You must speak with an agent to obtain a non-owner car insurance quote.

Follow these steps to buy non-owners insurance

  1. Contact an auto insurance company representative about the coverage. If non-owners SR-22 insurance is required, provide the agent with your state notification number (if applicable – not all states require this).
  2. Supply basic driving history.
  3. Receive information on available companies and insurance rate quotes.
  4. Choose the company and quote that best meets your needs.
  5. Supply a down payment to begin coverage.

FAQs: Non-Owner Car Insurance

What is non-owner SR-22 insurance?

Non-owner SR-22 insurance is a type of car insurance for drivers who don't own a car but are required to have SR-22 insurance. If your license is suspended, you might need to get this type of policy to be able to drive again.

An SR-22 is proof of financial responsibility and is required by a state after someone has had their driver's license suspended or revoked. 

How do you get non-owner SR-22 insurance?

Not every insurance company offers SR-22 policies. So, you will need to ask your current insurer – or any insurers you are considering – whether you can get this coverage.

Once you find the right insurer, the company should take care of filing the SR-22 form with the state on your behalf. However, it is always a good idea to ask your insurer directly whether it performs this service.
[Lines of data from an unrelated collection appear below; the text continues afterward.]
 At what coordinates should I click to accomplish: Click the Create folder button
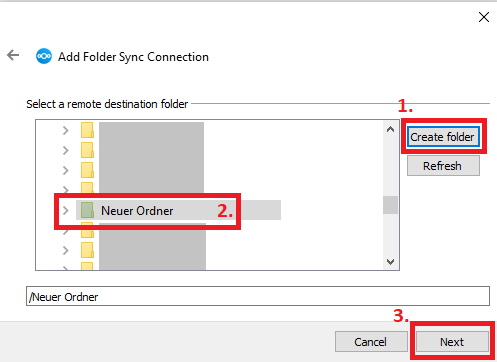pyautogui.click(x=443, y=137)
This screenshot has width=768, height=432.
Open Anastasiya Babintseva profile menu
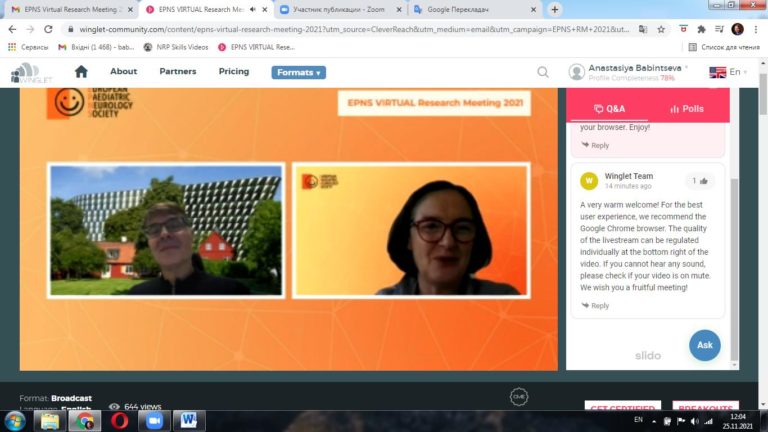[630, 72]
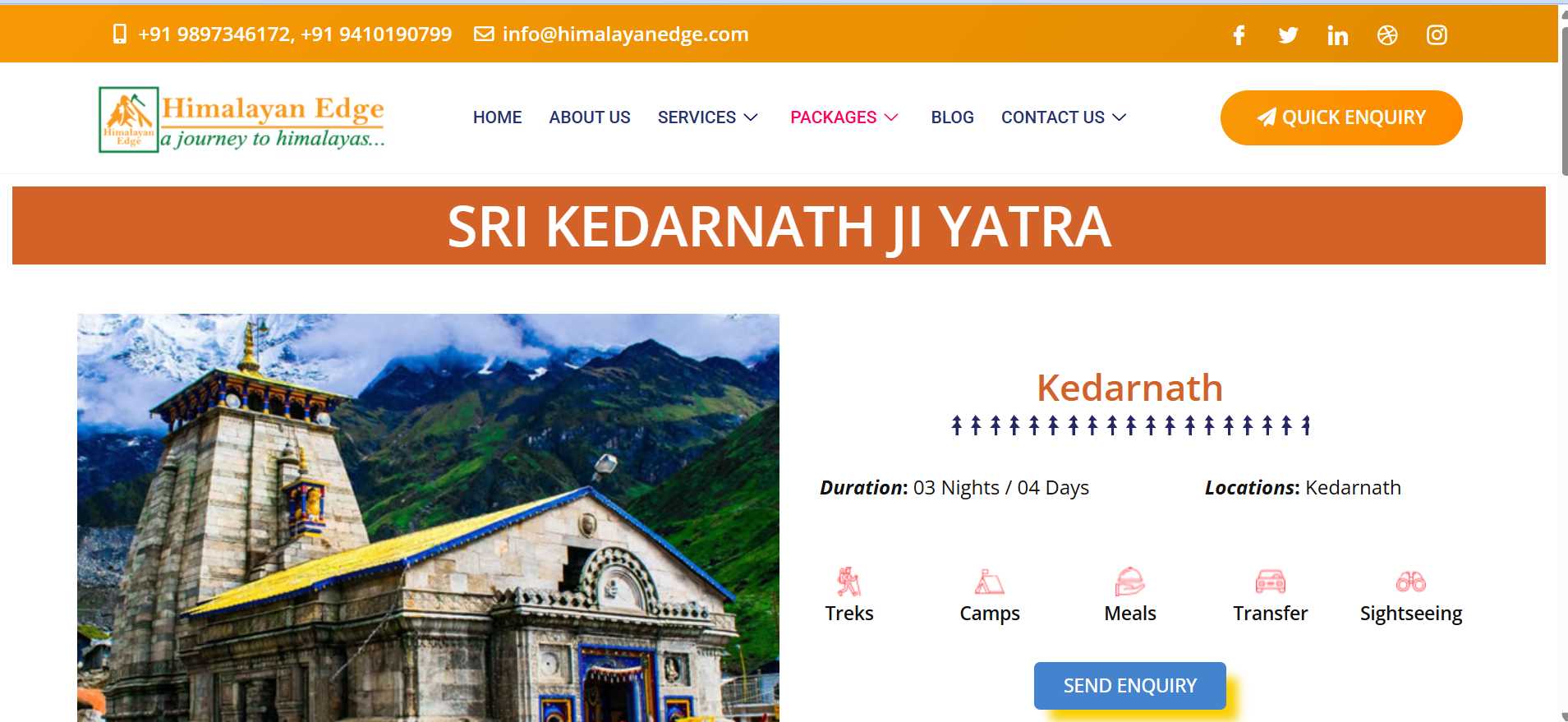Expand the Services dropdown menu
1568x722 pixels.
pyautogui.click(x=707, y=117)
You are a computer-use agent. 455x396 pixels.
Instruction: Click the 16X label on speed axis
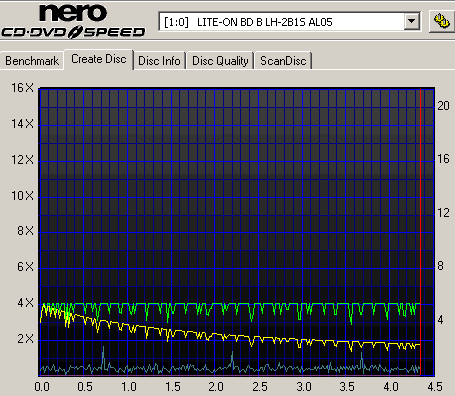[23, 88]
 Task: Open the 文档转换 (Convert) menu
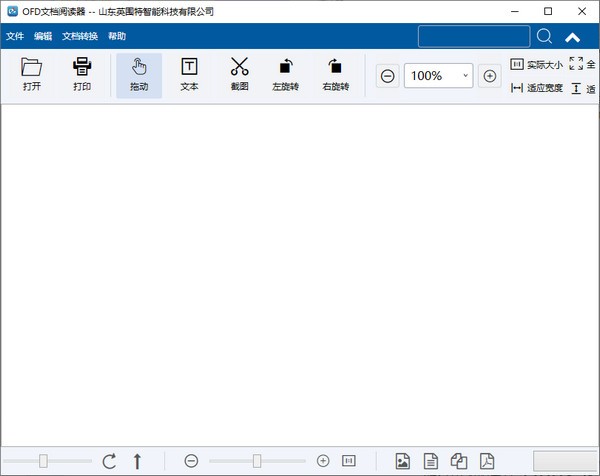(x=80, y=37)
Can a non-owner insure a car?

You can insure a car that you don't personally own in most states by proving insurable interest. This means that you have a financial interest in the vehicle and will lose money if the vehicle suffers damage. It also reduces the risk of you committing insurance fraud.

How can you get liability insurance without a car?

By purchasing a non-owner car insurance policy, you are getting protection for yourself should you injure another person or damage someone’s property while you are driving.

“Only the person listed on the policy as the ‘named insured’ is eligible for coverage under a non-owner policy,” Kautzer says. “The coverage follows the listed individual, not the vehicle driven.”

What happens if I have non-owner car insurance and I buy a car?

If you own a car, it's important to purchase the right kind of insurance. A traditional auto policy will cover the damage and injuries you cause to others. Non-owner auto insurance policies don’t cover you if you buy a car.

Can you drive someone else's car without insurance?

You don't need to get car insurance if you drive someone else's car on occasion. However, if you drive other people's cars often, it might be a good idea to get non-owner car insurance.

Can you rent a car without insurance?

Yes, you can rent a car without having auto insurance. In most cases, rental cars come with some form of liability coverage that will protect you in case something goes wrong while driving the vehicle.

Do you need insurance if you have a license but no car?

You don't need car insurance if you have a license but no car. If you borrow cars occasionally, the owner's insurance should cover you. But if you rent cars or drive someone else's car frequently, it might be a good idea to get non-owner car insurance.

Can I drive someone else's car with my insurance?

Yes, you can drive someone else's car with your insurance if you have their permission to use their vehicle. It is known as "permissive use" which means their insurance will likely cover you in the event of an accident, as long as you have their permission.

Methodology

In calculating average costs, Insurance.com gathered quotes for a 40-year-old male driver with no violations on his record and a good insurance score. All quotes were compiled in 2022.